_How to complete this task_
Search the data below for the string "menu". Extract every line that contains it.

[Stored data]
☆ ☆ ☆ ☆ ☆

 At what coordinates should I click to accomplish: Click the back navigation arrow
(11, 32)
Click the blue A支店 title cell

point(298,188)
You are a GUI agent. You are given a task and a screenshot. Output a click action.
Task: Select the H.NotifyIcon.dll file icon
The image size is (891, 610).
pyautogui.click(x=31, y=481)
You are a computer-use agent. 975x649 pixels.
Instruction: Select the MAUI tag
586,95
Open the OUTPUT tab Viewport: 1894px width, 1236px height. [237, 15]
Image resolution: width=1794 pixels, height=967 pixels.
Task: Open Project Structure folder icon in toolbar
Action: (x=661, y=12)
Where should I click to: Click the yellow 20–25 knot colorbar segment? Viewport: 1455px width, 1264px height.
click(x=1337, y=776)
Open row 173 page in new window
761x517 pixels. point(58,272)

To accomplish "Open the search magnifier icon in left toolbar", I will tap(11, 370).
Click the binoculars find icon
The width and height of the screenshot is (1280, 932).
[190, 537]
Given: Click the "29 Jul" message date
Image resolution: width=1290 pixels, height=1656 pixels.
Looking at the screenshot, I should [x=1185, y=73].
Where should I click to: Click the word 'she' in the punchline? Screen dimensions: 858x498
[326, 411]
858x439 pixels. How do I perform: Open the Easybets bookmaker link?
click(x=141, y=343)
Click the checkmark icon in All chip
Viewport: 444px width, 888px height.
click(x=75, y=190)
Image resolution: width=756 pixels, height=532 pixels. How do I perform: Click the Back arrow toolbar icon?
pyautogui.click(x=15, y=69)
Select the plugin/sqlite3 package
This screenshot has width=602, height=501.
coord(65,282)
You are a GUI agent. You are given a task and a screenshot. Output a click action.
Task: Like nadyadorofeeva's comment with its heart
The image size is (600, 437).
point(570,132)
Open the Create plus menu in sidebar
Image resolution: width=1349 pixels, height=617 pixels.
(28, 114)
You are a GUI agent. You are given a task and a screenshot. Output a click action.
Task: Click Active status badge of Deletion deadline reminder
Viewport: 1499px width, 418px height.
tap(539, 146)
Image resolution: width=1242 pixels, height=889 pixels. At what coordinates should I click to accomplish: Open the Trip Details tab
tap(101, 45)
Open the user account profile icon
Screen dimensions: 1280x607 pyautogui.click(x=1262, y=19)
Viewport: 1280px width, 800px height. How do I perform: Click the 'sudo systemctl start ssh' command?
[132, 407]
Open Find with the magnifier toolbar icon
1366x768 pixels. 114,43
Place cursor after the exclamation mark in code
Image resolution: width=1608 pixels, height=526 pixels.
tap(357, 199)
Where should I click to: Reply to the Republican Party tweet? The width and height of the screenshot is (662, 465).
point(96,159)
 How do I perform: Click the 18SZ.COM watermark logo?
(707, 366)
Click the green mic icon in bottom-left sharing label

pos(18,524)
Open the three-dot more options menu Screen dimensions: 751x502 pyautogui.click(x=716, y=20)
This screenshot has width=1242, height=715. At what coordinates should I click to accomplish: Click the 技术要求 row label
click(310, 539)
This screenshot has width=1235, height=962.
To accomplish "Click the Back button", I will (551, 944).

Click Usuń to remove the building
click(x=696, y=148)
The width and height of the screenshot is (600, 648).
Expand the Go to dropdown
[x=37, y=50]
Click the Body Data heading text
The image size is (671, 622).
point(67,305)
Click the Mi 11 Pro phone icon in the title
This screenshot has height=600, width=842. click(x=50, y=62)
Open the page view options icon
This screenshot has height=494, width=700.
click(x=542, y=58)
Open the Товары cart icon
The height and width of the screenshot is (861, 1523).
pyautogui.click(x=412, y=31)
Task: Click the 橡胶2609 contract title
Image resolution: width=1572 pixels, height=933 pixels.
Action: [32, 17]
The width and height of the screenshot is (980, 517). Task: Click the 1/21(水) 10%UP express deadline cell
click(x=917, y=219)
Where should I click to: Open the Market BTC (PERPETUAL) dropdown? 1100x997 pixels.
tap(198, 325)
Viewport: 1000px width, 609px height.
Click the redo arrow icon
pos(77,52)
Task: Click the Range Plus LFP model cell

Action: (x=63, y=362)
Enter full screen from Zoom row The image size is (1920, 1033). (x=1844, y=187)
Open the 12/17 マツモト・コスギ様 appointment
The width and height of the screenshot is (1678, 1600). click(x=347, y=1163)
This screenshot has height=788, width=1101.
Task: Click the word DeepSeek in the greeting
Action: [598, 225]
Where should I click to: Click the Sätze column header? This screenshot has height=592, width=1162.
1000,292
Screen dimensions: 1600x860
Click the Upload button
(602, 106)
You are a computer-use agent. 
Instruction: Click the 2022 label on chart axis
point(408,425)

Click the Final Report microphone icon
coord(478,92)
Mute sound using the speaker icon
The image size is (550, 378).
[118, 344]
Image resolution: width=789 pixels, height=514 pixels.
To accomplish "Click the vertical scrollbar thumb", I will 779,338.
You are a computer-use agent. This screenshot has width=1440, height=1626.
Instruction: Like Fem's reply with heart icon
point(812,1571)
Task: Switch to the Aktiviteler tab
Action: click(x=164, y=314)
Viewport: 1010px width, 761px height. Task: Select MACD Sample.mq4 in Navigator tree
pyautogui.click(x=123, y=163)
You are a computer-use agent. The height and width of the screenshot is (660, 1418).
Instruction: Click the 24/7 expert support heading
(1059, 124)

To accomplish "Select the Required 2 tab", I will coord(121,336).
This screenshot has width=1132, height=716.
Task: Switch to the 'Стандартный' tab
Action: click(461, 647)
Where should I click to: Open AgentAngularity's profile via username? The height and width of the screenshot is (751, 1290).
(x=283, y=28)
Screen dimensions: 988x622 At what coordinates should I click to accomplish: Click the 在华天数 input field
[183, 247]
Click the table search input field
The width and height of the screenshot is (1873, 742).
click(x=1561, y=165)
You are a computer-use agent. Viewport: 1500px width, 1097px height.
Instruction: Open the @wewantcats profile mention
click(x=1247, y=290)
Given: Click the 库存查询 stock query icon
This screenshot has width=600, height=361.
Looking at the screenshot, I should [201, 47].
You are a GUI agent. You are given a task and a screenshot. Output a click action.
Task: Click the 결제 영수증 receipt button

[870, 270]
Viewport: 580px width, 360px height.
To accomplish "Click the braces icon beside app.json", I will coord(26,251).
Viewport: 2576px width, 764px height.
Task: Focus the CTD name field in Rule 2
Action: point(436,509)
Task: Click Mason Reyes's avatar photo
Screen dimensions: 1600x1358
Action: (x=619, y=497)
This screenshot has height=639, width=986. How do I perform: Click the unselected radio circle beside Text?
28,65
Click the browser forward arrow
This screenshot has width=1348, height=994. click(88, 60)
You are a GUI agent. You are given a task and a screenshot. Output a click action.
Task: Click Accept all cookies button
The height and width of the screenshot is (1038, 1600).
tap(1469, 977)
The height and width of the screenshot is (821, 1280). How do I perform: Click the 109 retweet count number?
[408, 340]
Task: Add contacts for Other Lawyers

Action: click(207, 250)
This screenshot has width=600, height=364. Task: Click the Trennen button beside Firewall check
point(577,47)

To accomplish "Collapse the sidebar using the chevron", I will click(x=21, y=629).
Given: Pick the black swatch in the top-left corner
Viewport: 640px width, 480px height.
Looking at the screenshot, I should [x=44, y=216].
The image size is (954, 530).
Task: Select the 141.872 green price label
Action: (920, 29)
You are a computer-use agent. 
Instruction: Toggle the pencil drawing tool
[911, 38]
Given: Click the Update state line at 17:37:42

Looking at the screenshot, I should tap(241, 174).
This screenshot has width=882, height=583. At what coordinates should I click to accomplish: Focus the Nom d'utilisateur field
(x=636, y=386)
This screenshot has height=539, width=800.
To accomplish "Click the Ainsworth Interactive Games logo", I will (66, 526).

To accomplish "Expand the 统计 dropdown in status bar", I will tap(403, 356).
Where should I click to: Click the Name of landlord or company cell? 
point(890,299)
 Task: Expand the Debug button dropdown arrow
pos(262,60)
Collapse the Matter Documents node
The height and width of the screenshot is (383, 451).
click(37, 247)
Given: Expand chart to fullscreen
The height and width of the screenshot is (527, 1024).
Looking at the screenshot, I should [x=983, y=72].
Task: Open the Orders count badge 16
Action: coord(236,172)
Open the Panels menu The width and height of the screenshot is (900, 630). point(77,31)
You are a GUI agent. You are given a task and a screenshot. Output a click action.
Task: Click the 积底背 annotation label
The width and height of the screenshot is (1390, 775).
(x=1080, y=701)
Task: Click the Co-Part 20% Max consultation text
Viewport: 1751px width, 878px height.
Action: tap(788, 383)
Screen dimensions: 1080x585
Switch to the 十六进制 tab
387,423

☆ ☆ ☆ ☆ ☆

_Problem solution_
Open the Create plus menu in sidebar
Open the three-dot more options menu Screen dimensions: 751x502 pyautogui.click(x=716, y=20)
Open the Panels menu The width and height of the screenshot is (900, 630). point(77,31)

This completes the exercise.